* _WHAT THE TASK REQUIRES_: Rewrite the records below, replacing "Instruction" with "Goal" wherever it occurs and leaving everything else unchanged.

* _TASK INPUTS_:
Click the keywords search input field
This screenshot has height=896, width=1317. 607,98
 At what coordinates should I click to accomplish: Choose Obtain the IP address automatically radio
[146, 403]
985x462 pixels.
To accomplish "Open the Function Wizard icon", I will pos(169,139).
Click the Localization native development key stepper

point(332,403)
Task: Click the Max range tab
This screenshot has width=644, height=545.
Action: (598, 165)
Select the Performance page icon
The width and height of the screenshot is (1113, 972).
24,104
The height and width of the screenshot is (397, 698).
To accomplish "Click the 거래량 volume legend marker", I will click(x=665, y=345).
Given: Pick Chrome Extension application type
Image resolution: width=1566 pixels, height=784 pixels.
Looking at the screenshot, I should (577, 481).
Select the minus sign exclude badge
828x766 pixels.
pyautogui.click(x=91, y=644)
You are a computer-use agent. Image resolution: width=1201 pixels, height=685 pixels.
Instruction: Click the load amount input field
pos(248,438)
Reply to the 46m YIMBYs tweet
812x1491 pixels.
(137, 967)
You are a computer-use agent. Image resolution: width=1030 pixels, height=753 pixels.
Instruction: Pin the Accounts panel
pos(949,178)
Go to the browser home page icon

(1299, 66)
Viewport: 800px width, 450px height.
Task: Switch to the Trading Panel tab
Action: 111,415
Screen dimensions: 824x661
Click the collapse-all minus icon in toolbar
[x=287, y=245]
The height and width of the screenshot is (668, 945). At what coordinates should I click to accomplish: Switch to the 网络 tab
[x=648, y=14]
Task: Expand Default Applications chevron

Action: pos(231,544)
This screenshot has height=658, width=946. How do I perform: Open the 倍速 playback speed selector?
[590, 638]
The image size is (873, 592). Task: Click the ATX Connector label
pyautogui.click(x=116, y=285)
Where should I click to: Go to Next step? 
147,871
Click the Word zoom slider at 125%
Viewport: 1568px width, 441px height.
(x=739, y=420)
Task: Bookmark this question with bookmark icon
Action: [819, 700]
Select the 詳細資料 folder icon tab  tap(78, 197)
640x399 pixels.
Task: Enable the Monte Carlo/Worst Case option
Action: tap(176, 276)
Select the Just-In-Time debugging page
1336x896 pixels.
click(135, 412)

* _OUTPUT FOR THIS EXERCISE_:
Click the keywords search input field
This screenshot has height=896, width=1317. 607,98
 At what coordinates should I click to accomplish: Choose Obtain the IP address automatically radio
[146, 403]
985x462 pixels.
To accomplish "Open the Function Wizard icon", I will pos(169,139).
Click the Localization native development key stepper

point(332,403)
Task: Click the Max range tab
This screenshot has width=644, height=545.
Action: (598, 165)
Select the Performance page icon
The width and height of the screenshot is (1113, 972).
24,104
The height and width of the screenshot is (397, 698).
To accomplish "Click the 거래량 volume legend marker", I will click(x=665, y=345).
Given: Pick Chrome Extension application type
Image resolution: width=1566 pixels, height=784 pixels.
Looking at the screenshot, I should (577, 481).
Select the minus sign exclude badge
828x766 pixels.
pyautogui.click(x=91, y=644)
You are a computer-use agent. Image resolution: width=1201 pixels, height=685 pixels.
Goal: Click the load amount input field
pos(248,438)
Reply to the 46m YIMBYs tweet
812x1491 pixels.
(137, 967)
You are a computer-use agent. Image resolution: width=1030 pixels, height=753 pixels.
Goal: Pin the Accounts panel
pos(949,178)
Go to the browser home page icon

(1299, 66)
Viewport: 800px width, 450px height.
Task: Switch to the Trading Panel tab
Action: 111,415
Screen dimensions: 824x661
Click the collapse-all minus icon in toolbar
[x=287, y=245]
The height and width of the screenshot is (668, 945). At what coordinates should I click to accomplish: Switch to the 网络 tab
[x=648, y=14]
Task: Expand Default Applications chevron

Action: pos(231,544)
This screenshot has height=658, width=946. How do I perform: Open the 倍速 playback speed selector?
[590, 638]
The image size is (873, 592). Task: Click the ATX Connector label
pyautogui.click(x=116, y=285)
Where should I click to: Go to Next step? 
147,871
Click the Word zoom slider at 125%
Viewport: 1568px width, 441px height.
(x=739, y=420)
Task: Bookmark this question with bookmark icon
Action: [819, 700]
Select the 詳細資料 folder icon tab  tap(78, 197)
640x399 pixels.
Task: Enable the Monte Carlo/Worst Case option
Action: tap(176, 276)
Select the Just-In-Time debugging page
1336x896 pixels.
click(135, 412)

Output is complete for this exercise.